Roadmap
On this page, we outline the project's intended roadmap. This plan helps us strategically manage our time and resources.
Below, we present our roadmap. It may evolve over time, so we will preserve previous versions to maintain transparency.
Roadmap as of 2025-05-03
Visual Overview
flowchart LR
A0(
Conduct
dataset
research
)
A(
Reimplement
<a href="https://github.com/githubharald/HTRPipeline">htr_pipeline</a>
)
B(
Classic algos w
<a href="https://github.com/PellelNitram/OnlineHTR">OnlineHTR</a>
)
C(
Start own
modeling
)
D(
Introduce
quality
measures
)
E(
Graph NN w
<a href="https://github.com/PellelNitram/OnlineHTR">OnlineHTR</a>
)
F(
Make
installation
easier
)
G(
Explore offline
recognition models
like <a href="https://arxiv.org/abs/1904.01941">CRAFT</a>
)
A --> F
F --> D
D --> A0
A0 --> C
C --> B
C --> E
C --> G
Explanation
This project has many potential directions, with the primary goal of delivering optimal value to users. While we are eager to implement advanced machine learning algorithms, we must first focus on usability improvements.
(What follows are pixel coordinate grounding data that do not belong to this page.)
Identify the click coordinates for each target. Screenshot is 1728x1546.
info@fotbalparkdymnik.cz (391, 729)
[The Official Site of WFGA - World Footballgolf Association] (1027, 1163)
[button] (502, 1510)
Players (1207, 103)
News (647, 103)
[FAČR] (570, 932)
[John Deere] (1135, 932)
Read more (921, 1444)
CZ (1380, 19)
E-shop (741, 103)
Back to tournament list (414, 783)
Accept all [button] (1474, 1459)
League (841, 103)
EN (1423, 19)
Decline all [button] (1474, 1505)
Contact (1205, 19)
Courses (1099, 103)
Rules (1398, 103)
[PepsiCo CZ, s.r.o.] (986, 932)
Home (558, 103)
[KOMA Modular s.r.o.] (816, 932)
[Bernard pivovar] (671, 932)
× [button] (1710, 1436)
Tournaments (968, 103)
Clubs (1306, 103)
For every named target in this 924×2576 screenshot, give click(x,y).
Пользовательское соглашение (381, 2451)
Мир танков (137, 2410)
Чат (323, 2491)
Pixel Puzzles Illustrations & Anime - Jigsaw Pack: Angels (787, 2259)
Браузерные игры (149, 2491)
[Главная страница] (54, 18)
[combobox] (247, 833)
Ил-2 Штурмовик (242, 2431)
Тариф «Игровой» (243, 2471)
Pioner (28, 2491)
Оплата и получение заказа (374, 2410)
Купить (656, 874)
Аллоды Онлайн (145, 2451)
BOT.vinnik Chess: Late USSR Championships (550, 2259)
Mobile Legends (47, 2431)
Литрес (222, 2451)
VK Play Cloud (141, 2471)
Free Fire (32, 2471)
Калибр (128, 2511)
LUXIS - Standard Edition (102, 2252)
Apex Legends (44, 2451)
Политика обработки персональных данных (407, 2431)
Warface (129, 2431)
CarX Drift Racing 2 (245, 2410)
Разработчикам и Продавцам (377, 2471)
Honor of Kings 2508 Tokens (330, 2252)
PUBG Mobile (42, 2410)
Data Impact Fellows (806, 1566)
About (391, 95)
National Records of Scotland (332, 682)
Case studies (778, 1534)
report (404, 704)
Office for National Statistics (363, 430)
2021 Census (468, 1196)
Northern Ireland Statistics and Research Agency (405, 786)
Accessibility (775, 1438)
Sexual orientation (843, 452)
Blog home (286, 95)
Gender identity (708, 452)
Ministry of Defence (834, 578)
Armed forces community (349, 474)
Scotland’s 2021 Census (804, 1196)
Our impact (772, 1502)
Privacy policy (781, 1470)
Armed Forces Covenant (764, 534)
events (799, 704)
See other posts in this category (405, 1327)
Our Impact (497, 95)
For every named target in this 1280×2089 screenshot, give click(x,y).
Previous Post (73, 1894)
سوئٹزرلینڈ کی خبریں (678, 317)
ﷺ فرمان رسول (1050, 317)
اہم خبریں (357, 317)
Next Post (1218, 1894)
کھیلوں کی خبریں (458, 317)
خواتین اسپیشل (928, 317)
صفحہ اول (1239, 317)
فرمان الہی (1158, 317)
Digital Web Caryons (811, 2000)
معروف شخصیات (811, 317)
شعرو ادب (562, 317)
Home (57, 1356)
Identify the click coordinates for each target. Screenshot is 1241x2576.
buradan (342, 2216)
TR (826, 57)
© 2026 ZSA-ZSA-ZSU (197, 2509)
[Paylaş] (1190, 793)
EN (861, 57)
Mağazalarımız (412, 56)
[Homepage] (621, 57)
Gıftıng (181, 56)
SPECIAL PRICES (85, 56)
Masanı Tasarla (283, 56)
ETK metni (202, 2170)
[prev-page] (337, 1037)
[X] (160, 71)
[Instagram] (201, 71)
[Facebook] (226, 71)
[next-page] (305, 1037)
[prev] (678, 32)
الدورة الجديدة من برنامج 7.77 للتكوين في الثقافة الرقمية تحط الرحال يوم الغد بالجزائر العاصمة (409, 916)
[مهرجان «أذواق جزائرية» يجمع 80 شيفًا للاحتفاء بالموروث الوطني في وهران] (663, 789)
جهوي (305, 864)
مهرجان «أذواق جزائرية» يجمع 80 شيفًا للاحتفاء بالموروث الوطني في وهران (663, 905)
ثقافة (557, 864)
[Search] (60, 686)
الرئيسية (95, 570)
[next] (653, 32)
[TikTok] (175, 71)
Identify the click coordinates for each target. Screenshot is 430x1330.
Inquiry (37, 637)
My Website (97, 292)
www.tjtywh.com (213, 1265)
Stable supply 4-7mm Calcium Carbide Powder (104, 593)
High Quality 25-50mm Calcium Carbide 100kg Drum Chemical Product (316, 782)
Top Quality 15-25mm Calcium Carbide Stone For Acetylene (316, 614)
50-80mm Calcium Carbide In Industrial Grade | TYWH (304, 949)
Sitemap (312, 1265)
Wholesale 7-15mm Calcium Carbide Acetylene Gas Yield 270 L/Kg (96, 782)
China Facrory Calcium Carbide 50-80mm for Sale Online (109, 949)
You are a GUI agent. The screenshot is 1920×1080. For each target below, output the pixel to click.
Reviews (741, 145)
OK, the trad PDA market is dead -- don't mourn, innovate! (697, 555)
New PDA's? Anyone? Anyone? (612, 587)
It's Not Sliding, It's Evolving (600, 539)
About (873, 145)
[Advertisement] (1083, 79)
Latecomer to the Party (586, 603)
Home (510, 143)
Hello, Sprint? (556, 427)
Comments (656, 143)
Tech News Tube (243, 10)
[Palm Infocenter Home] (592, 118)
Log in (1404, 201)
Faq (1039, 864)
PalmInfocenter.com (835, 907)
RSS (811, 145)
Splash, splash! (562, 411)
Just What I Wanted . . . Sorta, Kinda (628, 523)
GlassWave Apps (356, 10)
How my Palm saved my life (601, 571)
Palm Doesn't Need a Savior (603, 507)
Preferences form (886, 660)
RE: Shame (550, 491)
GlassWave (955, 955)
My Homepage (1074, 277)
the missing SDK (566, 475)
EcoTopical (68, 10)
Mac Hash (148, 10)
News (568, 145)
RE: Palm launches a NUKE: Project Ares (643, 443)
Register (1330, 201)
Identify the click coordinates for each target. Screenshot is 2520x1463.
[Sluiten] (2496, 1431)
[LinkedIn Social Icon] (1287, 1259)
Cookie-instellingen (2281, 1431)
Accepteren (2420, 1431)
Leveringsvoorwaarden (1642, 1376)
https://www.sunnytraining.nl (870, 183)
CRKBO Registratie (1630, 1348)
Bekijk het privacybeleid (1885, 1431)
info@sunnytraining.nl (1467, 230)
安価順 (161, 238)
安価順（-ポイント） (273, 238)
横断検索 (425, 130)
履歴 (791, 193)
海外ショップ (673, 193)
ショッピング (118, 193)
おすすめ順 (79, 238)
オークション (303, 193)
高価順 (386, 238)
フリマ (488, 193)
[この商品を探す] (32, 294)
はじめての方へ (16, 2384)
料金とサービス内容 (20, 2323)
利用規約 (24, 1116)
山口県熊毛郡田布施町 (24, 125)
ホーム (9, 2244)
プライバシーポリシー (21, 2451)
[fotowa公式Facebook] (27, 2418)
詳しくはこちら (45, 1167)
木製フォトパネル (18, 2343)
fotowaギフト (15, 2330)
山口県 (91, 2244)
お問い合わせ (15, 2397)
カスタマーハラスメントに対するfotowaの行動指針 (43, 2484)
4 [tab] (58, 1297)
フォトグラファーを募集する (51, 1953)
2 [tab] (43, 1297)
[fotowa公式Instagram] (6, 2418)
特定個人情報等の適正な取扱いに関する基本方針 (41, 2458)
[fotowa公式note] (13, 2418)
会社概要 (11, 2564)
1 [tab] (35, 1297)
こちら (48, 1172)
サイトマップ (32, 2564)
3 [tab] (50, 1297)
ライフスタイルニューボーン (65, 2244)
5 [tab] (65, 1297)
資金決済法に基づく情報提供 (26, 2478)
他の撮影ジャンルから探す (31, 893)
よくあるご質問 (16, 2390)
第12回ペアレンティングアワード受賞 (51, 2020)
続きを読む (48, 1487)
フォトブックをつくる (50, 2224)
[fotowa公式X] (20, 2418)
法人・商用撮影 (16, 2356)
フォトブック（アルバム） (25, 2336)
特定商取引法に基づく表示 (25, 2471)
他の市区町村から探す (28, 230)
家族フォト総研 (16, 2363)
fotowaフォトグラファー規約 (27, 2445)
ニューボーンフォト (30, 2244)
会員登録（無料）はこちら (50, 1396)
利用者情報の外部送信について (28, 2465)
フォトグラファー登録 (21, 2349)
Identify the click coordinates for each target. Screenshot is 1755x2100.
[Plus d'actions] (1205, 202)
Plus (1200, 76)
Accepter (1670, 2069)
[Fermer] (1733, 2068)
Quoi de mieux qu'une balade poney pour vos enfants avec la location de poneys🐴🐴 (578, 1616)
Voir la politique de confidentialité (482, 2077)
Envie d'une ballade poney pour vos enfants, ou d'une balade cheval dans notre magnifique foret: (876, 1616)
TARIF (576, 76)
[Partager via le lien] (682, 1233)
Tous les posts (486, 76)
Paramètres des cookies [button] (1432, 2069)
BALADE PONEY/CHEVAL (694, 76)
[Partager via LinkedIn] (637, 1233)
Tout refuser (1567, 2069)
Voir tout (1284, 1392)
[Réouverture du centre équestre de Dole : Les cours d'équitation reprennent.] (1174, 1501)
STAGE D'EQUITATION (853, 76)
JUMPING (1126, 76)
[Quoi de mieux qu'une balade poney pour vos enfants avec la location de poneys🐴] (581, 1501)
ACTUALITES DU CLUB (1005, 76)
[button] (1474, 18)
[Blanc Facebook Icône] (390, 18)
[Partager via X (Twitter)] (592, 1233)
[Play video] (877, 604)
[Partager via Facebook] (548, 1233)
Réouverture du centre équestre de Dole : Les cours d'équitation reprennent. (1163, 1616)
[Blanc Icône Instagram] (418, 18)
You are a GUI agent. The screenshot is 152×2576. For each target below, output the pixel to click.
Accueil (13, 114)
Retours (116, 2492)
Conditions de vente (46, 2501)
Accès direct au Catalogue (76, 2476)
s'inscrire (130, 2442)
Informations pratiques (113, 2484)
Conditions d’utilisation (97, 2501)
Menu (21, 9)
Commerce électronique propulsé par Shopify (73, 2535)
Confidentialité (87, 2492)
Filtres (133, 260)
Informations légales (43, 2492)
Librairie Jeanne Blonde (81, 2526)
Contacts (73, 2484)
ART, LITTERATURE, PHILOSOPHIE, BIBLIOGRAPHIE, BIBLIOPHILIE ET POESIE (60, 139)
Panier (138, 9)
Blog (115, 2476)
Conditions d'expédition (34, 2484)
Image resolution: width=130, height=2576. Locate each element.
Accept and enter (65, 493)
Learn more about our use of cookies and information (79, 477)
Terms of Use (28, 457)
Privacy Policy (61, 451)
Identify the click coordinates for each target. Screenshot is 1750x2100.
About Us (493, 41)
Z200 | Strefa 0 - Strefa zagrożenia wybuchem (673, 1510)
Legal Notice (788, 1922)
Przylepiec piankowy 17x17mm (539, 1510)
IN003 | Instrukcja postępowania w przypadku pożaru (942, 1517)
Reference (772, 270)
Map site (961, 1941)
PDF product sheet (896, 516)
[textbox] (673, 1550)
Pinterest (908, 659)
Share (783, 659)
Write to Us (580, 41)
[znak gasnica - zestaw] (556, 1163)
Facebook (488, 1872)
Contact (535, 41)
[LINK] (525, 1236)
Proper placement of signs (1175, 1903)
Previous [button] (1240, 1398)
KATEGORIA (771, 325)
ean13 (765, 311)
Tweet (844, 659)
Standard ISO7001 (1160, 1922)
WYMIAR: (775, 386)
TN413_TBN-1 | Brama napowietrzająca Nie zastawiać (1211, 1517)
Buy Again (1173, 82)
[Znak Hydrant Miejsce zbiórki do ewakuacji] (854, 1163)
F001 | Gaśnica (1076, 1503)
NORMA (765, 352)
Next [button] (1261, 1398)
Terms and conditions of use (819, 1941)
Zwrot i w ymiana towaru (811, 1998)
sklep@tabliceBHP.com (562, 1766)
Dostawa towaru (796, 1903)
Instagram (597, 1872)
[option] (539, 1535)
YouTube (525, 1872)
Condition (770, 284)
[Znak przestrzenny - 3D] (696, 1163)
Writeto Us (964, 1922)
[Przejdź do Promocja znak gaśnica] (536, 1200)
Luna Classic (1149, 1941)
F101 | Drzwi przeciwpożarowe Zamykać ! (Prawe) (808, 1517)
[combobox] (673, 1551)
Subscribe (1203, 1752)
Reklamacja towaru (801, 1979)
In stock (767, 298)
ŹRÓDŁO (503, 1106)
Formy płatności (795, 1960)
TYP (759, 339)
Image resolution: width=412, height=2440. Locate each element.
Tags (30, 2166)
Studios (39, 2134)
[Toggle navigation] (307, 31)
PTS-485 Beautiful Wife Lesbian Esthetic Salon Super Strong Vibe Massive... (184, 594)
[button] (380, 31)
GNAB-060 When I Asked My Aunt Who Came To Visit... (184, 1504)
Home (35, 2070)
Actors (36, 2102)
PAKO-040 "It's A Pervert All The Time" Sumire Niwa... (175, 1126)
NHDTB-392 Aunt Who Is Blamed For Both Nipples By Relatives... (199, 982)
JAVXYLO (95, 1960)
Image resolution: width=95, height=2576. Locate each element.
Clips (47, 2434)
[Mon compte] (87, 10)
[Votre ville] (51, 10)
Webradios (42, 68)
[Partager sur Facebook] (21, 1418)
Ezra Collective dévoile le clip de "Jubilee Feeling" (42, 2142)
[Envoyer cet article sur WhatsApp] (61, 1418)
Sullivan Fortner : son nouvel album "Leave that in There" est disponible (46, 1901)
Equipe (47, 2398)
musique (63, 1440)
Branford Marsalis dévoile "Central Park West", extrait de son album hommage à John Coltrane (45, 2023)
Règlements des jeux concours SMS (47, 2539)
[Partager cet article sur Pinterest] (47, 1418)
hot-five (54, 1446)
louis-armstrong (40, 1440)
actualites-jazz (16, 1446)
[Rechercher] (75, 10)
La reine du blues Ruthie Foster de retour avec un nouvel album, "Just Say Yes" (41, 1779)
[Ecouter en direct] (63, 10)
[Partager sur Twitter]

Our main mid-term objective is to simplify the installation process, as users have reported it is too complex.
Explanation of the steps:
-
Reimplement htr_pipeline:
We currently use the excellent htr_pipeline by Harald Scheidl for machine learning, but it being an external dependency complicates installation and them hosting model weights on Dropbox is not suitable for our needs. To address this, we plan to integrate these models directly into our project. Since the original repository lacks a license, we'll implement our own version, drawing inspiration from the existing work. This approach will deliver an easy-to-install product quickly, as we already know the requirements & model details. Additionally, it enhances our understanding of training models for both online and offline handwriting data. With our own models, we'll automate model retrieval and establish a model registry, likely using Hugging Face, as part of adhering to MLOps best practices. Experimentation with new algorithms will benefit from the model registry and will occur subsequently, as it is more time-consuming. -
Make installation easier:
We aim to make the installation process seamless across platforms, including Linux and Windows, with future support for Mac if access becomes available to us. Implementing a model registry will streamline model management and deployment, aiding future model development and enhancing ease of use while aligning with best practices. -
Introduce quality measures:
To identify the best model, we need to quantify performance. Ideally, one metric will suffice, but two may be necessary if recognition and transcription remain separate tasks. -
Classic algos w OnlineHTR:
The plan is to use OnlineHTR for transcription alongside classical (non-data-driven) algorithms for recognition. -
Graph NN w OnlineHTR:
We aim to use OnlineHTR for transcription and a graph neural network for recognition. This approach seeks to develop a high-performing model that operates on the native online representation of handwriting.